» **Task directions**
Transcribe part of the travel account of Farafra Oasis, starting with "We piled into" and going on through "sweeps of sand.".

A long drive to a hotel at the small oasis town of Farafra, where we had lunch, showed us how powerful the wind can be in raising a dust storm. Every surface at the hotel was dusted in white sand and it must be a nightmare to be the cleaners there. We were rather concerned because we were waiting for the safari jeeps to take us out to the White Desert, where we were to spend the night. Luckily the wind dropped enough to stop blowing sand in our faces, but the air was icy.
Before we left the town, we stopped to look at the museum and garden that had been set up by a local artist, Badr Abd El Moghny, who grew up at the Farafra Oasis. His work is very organic, with sculptures in stone, ceramic and wood. Each room had a theme – the room of games with paintings and sculptures of village life, the room of desperation, the room of anger and some others. Some of his paintings have thick paint made from different coloured ground stones found in the desert. Each powdered stone was stored in a ceramic bottle with a sculptured figure as its lid. Unfortunately the artist was not at home so we were shown around by a friend.
We piled into the jeeps again for what we had anticipated to be a highlight of the tour and for many of us, the reason this tour had been selected over others. Egypt has many different deserts – the one between Cairo and Dahab had been uninspiring, colourless and rubbly, with a lot of gravel and rocks, and stark mountains with only very occasionally sweeps of sand.
We had an anxious moment when our driver left it to the last minute to stop for these camels to cross the road just before we reached Farafra Oasis.

[Part of a data file]

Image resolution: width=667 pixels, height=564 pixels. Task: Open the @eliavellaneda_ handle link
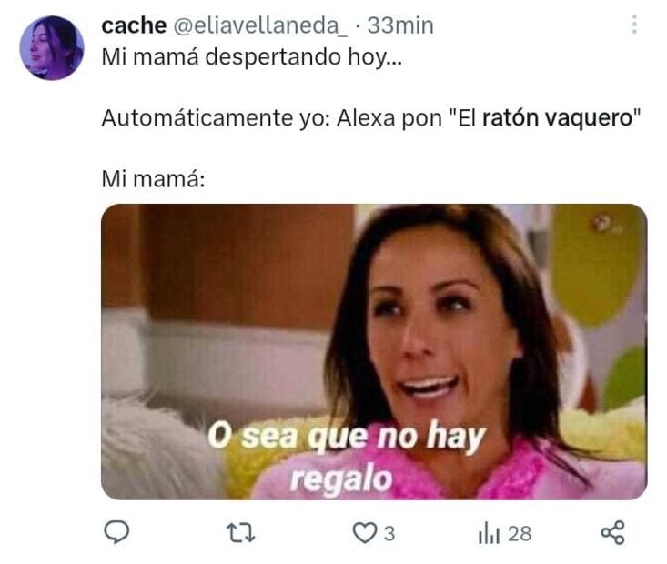click(x=260, y=25)
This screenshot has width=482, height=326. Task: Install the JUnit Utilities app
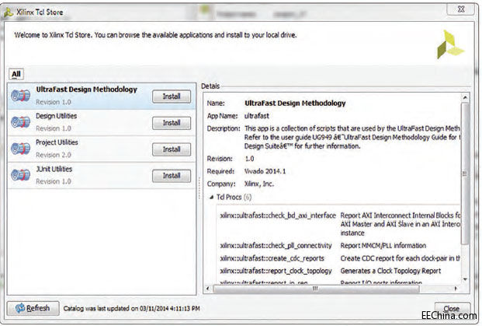(x=171, y=176)
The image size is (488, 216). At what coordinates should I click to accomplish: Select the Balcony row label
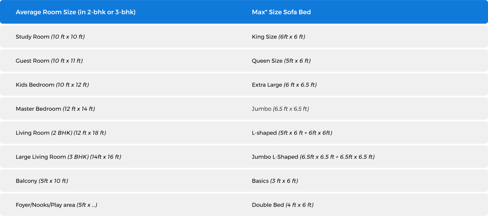26,181
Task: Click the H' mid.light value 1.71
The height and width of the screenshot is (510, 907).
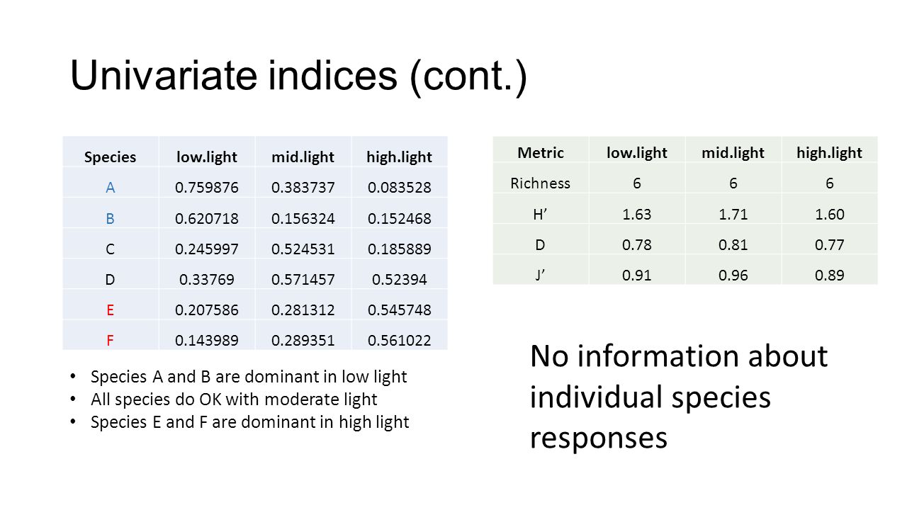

» **Reply to the exercise**
We piled into the jeeps again for what we had anticipated to be a highlight of the tour and for many of us, the reason this tour had been selected over others. Egypt has many different deserts – the one between Cairo and Dahab had been uninspiring, colourless and rubbly, with a lot of gravel and rocks, and stark mountains with only very occasionally sweeps of sand.